As online gambling has become more popular and profitable in recent years, the U.S. government has sought ways of curbing the practice, which is illegal in the United States. Most of the online gambling sites are headquartered offshore, in places like Costa Rica and Antigua. Their physical location is virtually unimportant, however, given the worldwide nature of the Internet.

“Technology has all but trumped federal and state law,” wrote Kevin McCoy in a 2002 story about the popularity of online sports betting.

A Wired magazine article from 2002 echoed McCoy’s sentiment.

“Trying to prevent U.S. Internet users from accessing offshore gambling sites is basically hopeless and largely a waste of time,” the story read.

At the time, legislators were trying to deal with Internet gambling by focusing on financial institutions that accepted payments for online gambling, trying to make such transactions illegal.

Now, however, the federal government is using the “aiding and abetting” strategy to combat online gambling. Not everyone, of course, is pleased with the new policy.

“I urge these search engines and other service providers to stand up for themselves and challenge these pressure tactics by federal prosecutors,” David Carruthers, CEO of, told the Times., based in Costa Rica, is a portal for online gambling and sports betting. More than 30 million bets were placed last year by North American users—most of whom were U.S. residents, the Times reported.

While some legal experts believe that American companies are within their rights to accept ads for online casinos, large media companies seem to be acquiescing to the Justice Department’s demands. Even radio broadcasting behemoths like Clear Channel and Infinity are turning down ads for online gambling, the Times reported.
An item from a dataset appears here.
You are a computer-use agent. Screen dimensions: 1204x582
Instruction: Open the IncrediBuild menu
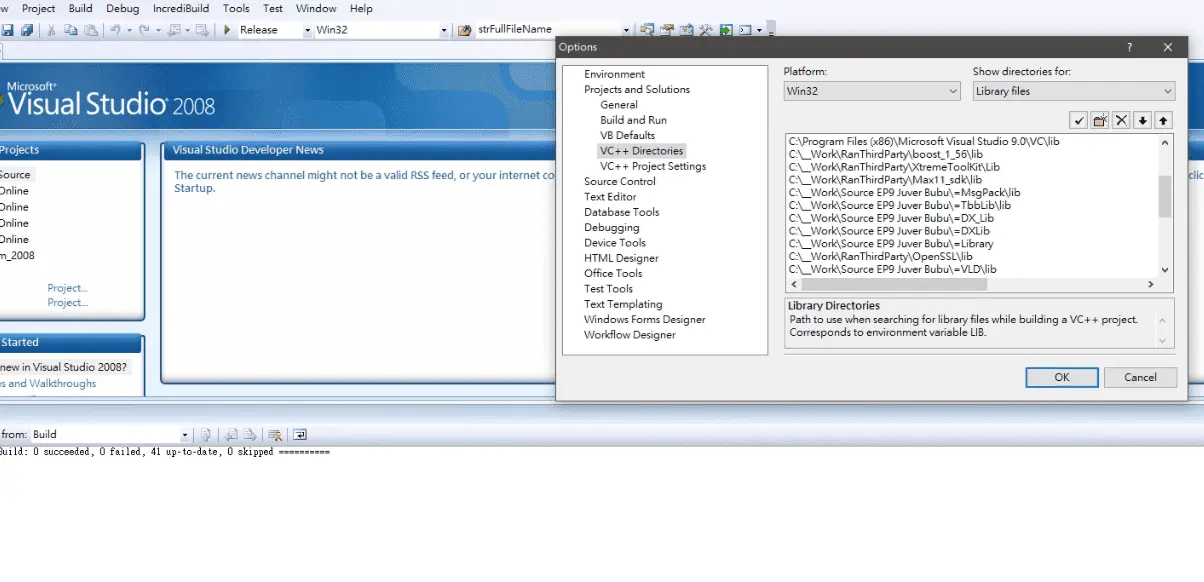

Dakota Sullivan, vice president for marketing at LookSmart, a search engine based in San Francisco, told the Times, “There’s been a general message sent to publishers from various agencies in the government that the legality of this advertising is unclear.”

“There’s been a general shift in the atmosphere,” he told the Times. “There’s a question of whether it’s legal, and, beyond that, whether it’s right.”

Questions of legality and morality are sure to remain.

“It might be argued that there’s no need for these kinds of laws,” the Wired story read. “If people want to engage in the inherently losing proposition that is gambling, let them dig their own financial graves. You can’t legislate against stupidity.”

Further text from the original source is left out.